> _CHALLENGES_
A - For the complaint decision below, say whether each statement agrees with the text: (i) the complainant worked as a Mail Recovery Clerk at a postal facility in San Francisco; (ii) the Administrative Judge held a hearing before finding no discrimination; (iii) computer training set for July 1996 was canceled. Answer each with yes or no and quote the deciding words.
B - Retype the complaint decision word for word, everything from "The record reveals" down to "finding no discrimination.".

> _EXTRACT_
Complainant claims that she was harassed and discriminated against on
the bases of race (white) and physical disability(post polio syndrome
and associated back disorder) as evidenced by the following incidents:
She was denied computer training in May 1996;
Her computer training scheduled in July 1996 was canceled; and
Her supervisor (S) made public derogatory remarks about her disability
when she informed her that she could not take computer training.
For the following reasons, we VACATE and REMAND the agency's final
decision (FAD).
The record reveals that during the relevant time, complainant was employed
as a Mail Recovery Clerk at the agency's Embarcadero postal facility
in San Francisco, California. She claims that since being assigned
to S's unit (approximately 18 months prior to May 1996), that S has
"continuously harassed her" identifying numerous incidents and examples
to support her claim. Believing she was a victim of discrimination,
complainant sought EEO counseling and, subsequently, filed a formal
complaint. At the conclusion of the investigation, complainant received
a copy of the investigative file and requested a hearing before an EEOC
Administrative Judge (AJ). The AJ issued a decision without a hearing
finding no discrimination.

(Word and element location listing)
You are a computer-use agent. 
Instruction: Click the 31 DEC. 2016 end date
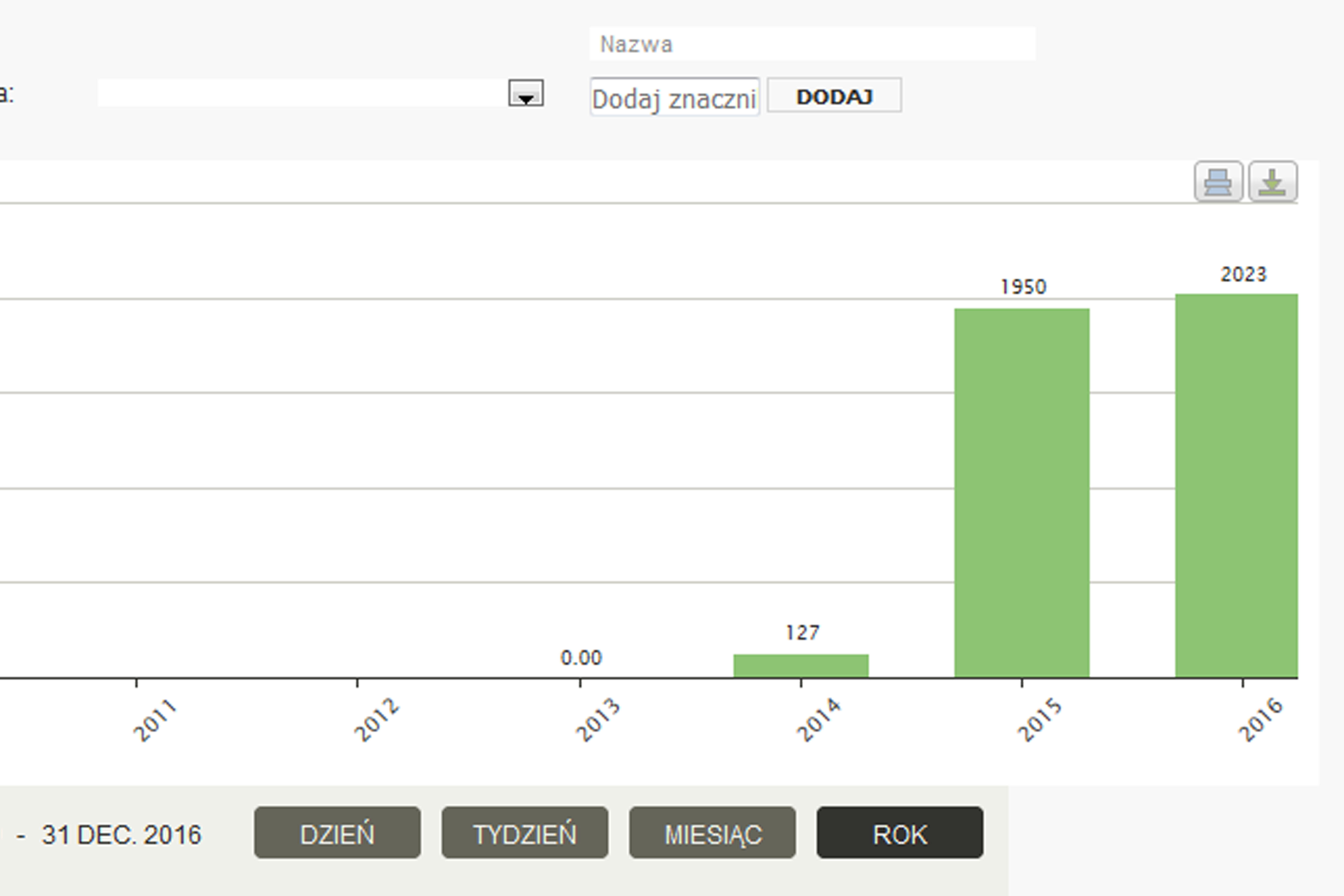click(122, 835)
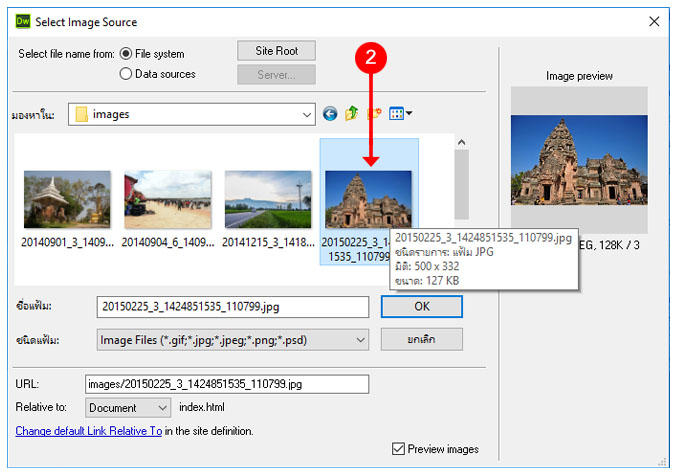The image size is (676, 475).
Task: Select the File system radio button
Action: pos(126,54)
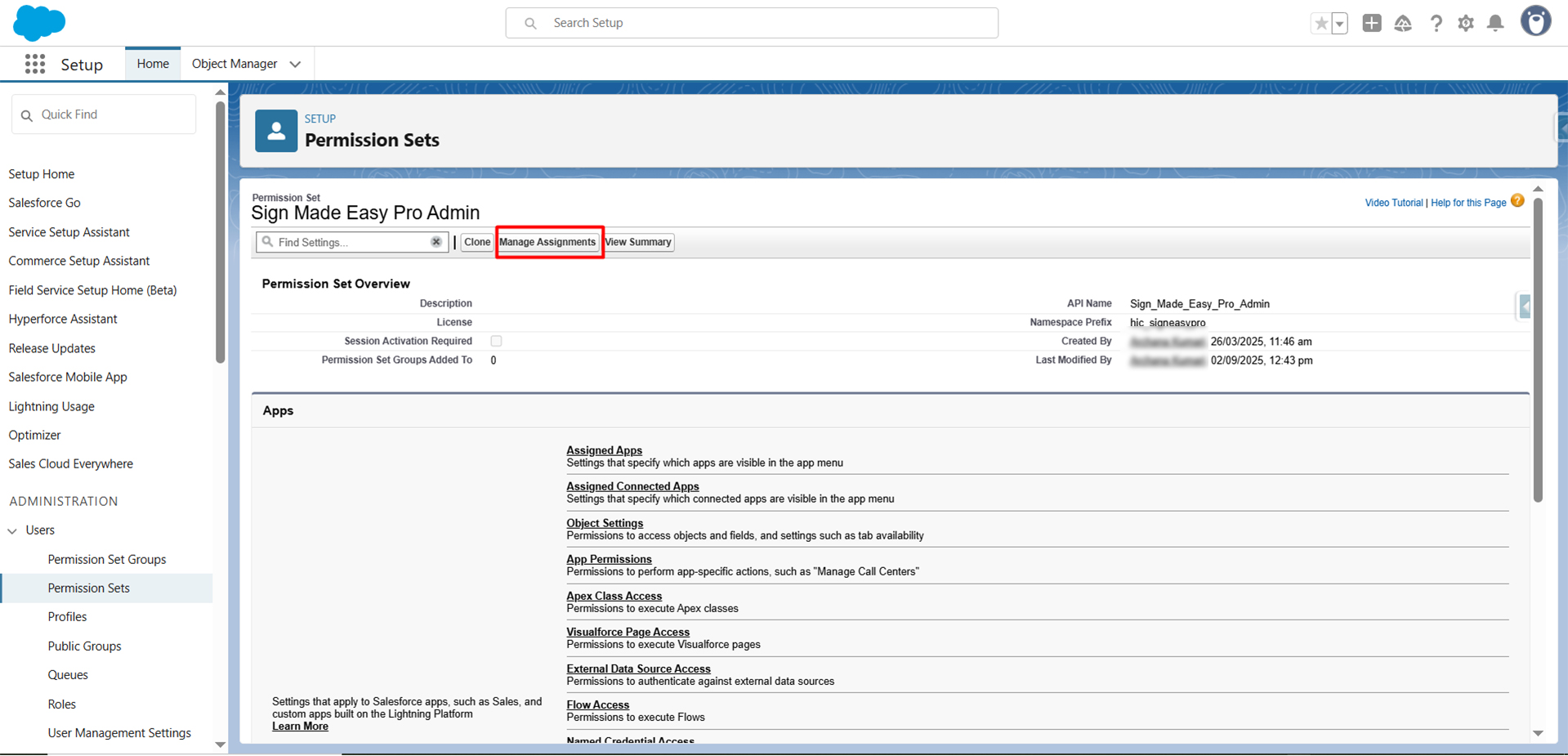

> _LIST OF SOLUTIONS_
A -
(i) Yes: "employed as a Mail Recovery Clerk at the agency's Embarcadero postal facility in San Francisco, California"
(ii) No: "The AJ issued a decision without a hearing finding no discrimination."
(iii) Yes: "Her computer training scheduled in July 1996 was canceled"

B -
The record reveals that during the relevant time, complainant was employed
as a Mail Recovery Clerk at the agency's Embarcadero postal facility
in San Francisco, California. She claims that since being assigned
to S's unit (approximately 18 months prior to May 1996), that S has
"continuously harassed her" identifying numerous incidents and examples
to support her claim. Believing she was a victim of discrimination,
complainant sought EEO counseling and, subsequently, filed a formal
complaint. At the conclusion of the investigation, complainant received
a copy of the investigative file and requested a hearing before an EEOC
Administrative Judge (AJ). The AJ issued a decision without a hearing
finding no discrimination.